Michelle Schaff of Lake Forest, Illinois says she condensed her daughter Marlene’s studying into three months, but it was intense. Their study of over 50,000 words, which even continued at the dinner table, paid off as the 14-year-old made the top 15 finalists.
“During that time, she forewent her other extracurricular activities, setting aside her art, writing and fencing practice,” Schaff tells FOX Business. “She learned that she can conquer things that seem too challenging to take on and she learned about making choices and sacrifices.”
And while many parents devote their time to their spelling bee champs, they also spent their cash. Schaff, however, says spending a lot of money is not always necessary.
“We spent very little. There are a lot of word lists online and free. You can spend under $100 for a couple of good books, plus a subscription to Merriam Webster Unabridged Online and make it to the finals. Some families hire coaches, though it is not necessary if you have a self-directed child. Some children have a difficult time organizing such a large task, and some families find coaches essential to the experience. They can add a lot of value if you can afford them, but not having a coach will not doom you,” she says.
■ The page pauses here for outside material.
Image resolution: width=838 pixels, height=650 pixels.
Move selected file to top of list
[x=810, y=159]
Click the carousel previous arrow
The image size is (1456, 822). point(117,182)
Taylor says her family got a sponsorship from a local paper that helped fund her son’s trip to the finals. She also raised money through a GoFundMe account so the rest of her family could go and cheer him on.
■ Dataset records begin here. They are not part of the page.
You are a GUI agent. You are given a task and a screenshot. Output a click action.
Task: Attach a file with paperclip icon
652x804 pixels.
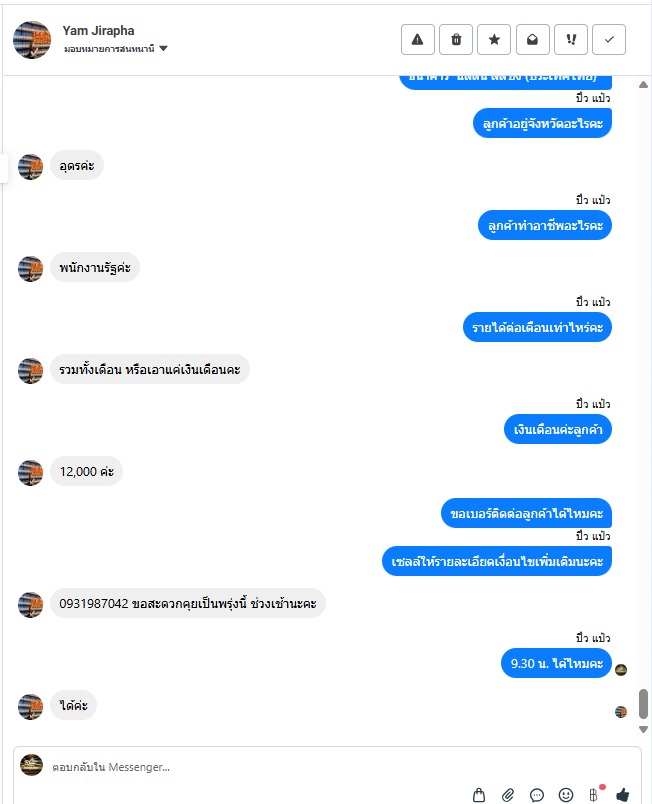tap(508, 795)
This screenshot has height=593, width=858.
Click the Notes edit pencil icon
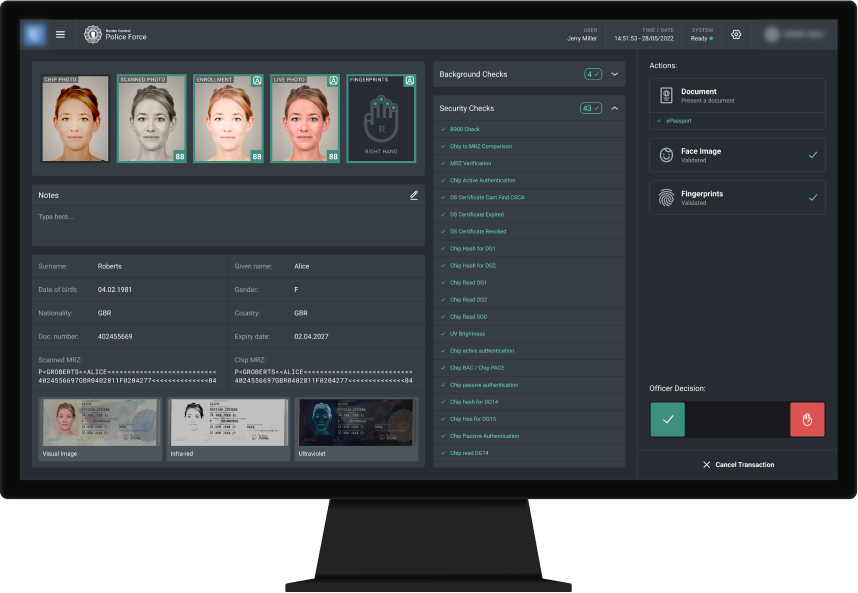414,195
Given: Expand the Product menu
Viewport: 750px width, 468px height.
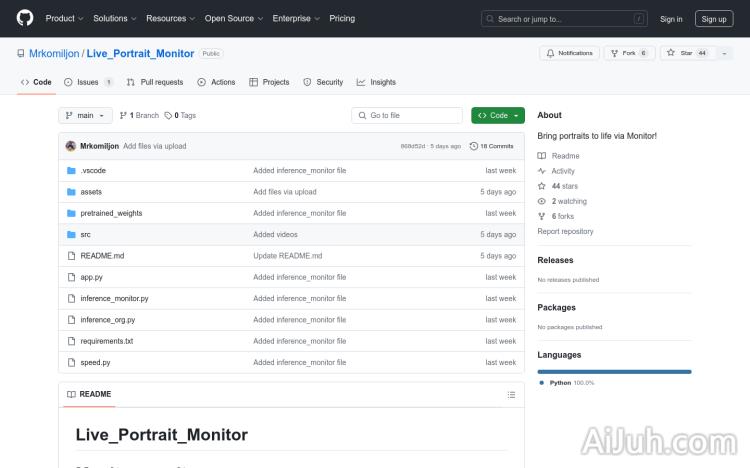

But while there are many models on how to get your children to spelling bee victory, Bailly says there is a deeper mission behind the contest.
“The national contest is just the pinnacle and tip of a very large iceberg, and as we saw last night, the level there is beyond most adults, let alone middle schoolers. So the bee invests a great deal in creating materials that are grade-level appropriate, that teachers can use right in their classrooms,” he says.